SRI ETFs, given their niche nature only exacerbate these potential disadvantages.  For example, by default, an ETF tracking the S&P500 will likely have much lower fees and little tracking error, compared to a small, new, exotic ETF tracking solar energy.  Besides, nearly all of the SRI ETFs are invested in “Green-Energy” indices, rather than indices of socially responsible corporations (regardless of whether they’re in green industries or not).  Also, much has been written about surprise investments within ETFs including shares of Halliburton, and BP/Transocean.  As I’ve stated previously, but bears repeating, the individual investor’s desires and moral suasions become disconnected from the ETF’s investment process, and hence, positions.
If you must invest in pooled assets, I recommend screening MorningStar for SRI-based mutual funds.  Morningstar actually uses another name for SRI, calling it Socially Conscious funds.  It defines them as,

“Any fund that invests according to non-economic guidelines. Such funds may make investments based on such issues as environmental responsibility, human rights, or religious views. A socially conscious fund may take a pro-active stance by selectively investing in, for example, environmentally friendly companies, or firms with good employee relations. This group also includes funds that avoid investing in companies involved in promoting alcohol, tobacco, or gambling, or in the defense industry.”   

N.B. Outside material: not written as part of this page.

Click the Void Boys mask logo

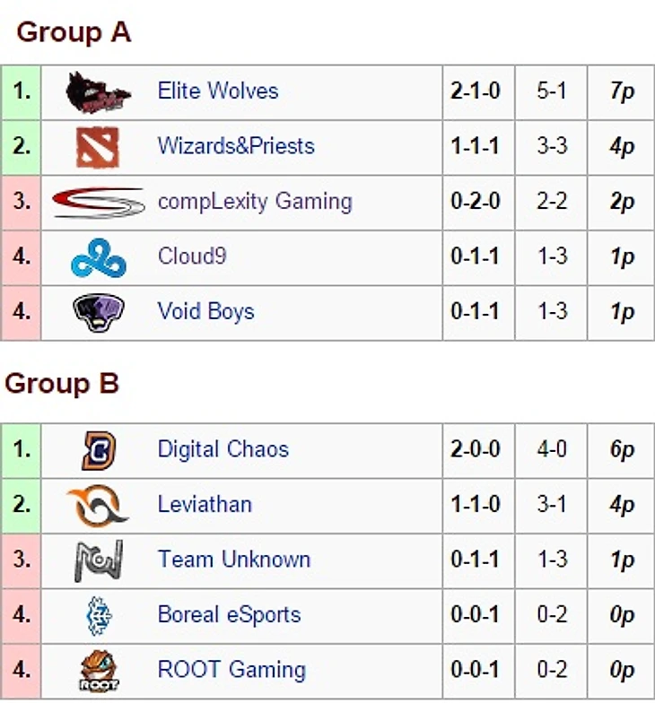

The most popular include some of the better-known fund families in this area:  Parnassus, Ariel, Pax World, Amana, Calvert, Domini and Sentinel.  Similar to ETFs, SRI mutual funds have grown at a rapid clip.  As of 2007, there were 260 socially screened mutual fund products in the US, with assets of $201.8 billion. By contrast, there were just 55 SRI funds in 1995 with $12 billion in assets (Socialinvest.org).

5.  Community investing is directing capital from investors and lenders to communities that are underserved by traditional lenders.  According to the Social Investment Forum “Community investing provides access to credit, equity, and basic banking products that these communities would otherwise lack.”  Assets in community investing institutions rose about 32% from $19.6Bn in 2005 to $25.8Bn in 2007.  I am a great believer of this type of investing; however, it is out of the scope of this website, hence the quick description.  Interested readers are urged to link to Communityinvest.org.